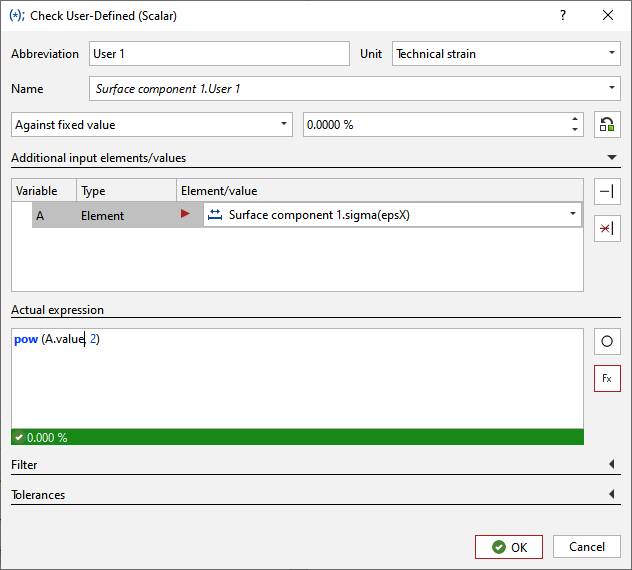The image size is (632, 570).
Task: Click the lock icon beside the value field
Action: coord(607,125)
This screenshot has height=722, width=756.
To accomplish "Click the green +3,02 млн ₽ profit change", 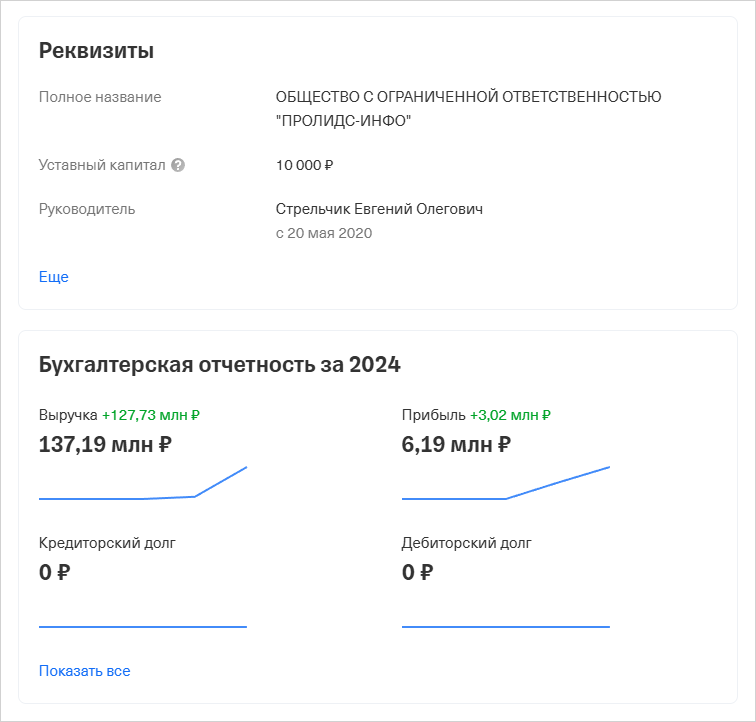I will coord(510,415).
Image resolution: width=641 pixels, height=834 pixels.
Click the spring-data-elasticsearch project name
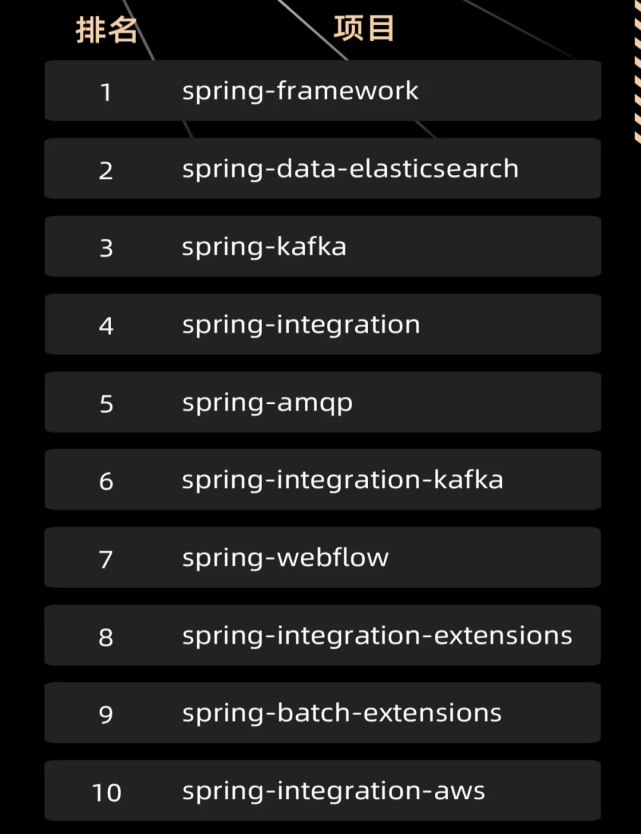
• • • • • • •
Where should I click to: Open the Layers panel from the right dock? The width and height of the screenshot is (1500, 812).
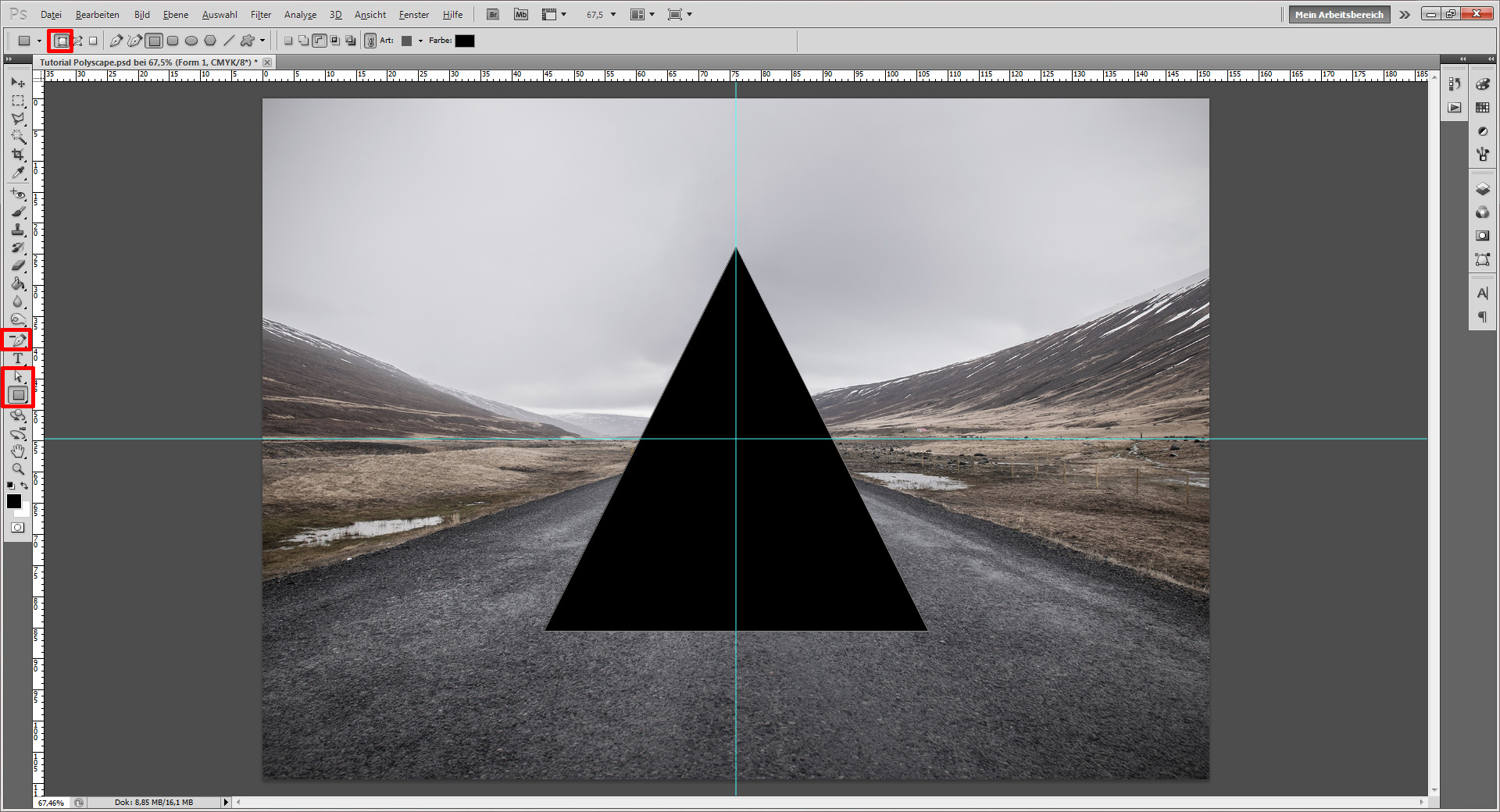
• • • • • • •
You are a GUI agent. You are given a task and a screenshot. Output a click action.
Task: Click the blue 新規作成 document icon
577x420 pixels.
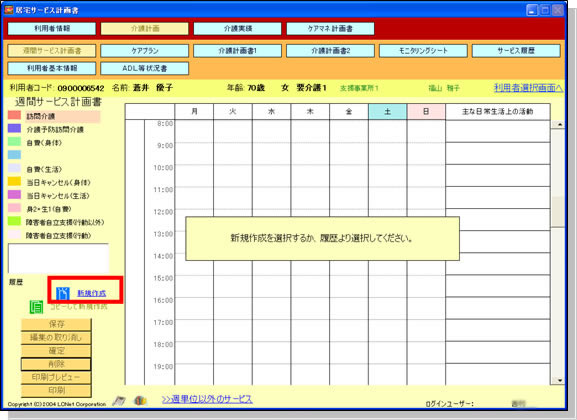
• • • • • • •
Rewrite the lines of data starting at the line that contains "Image resolution: width=641" and ending at the line that contains "Click the spring-data-elasticsearch", swapping "project name" for "repository name" and leaving everything else unchanged.

# [THE RESPONSE]
Image resolution: width=641 pixels, height=834 pixels.
Click the spring-data-elasticsearch repository name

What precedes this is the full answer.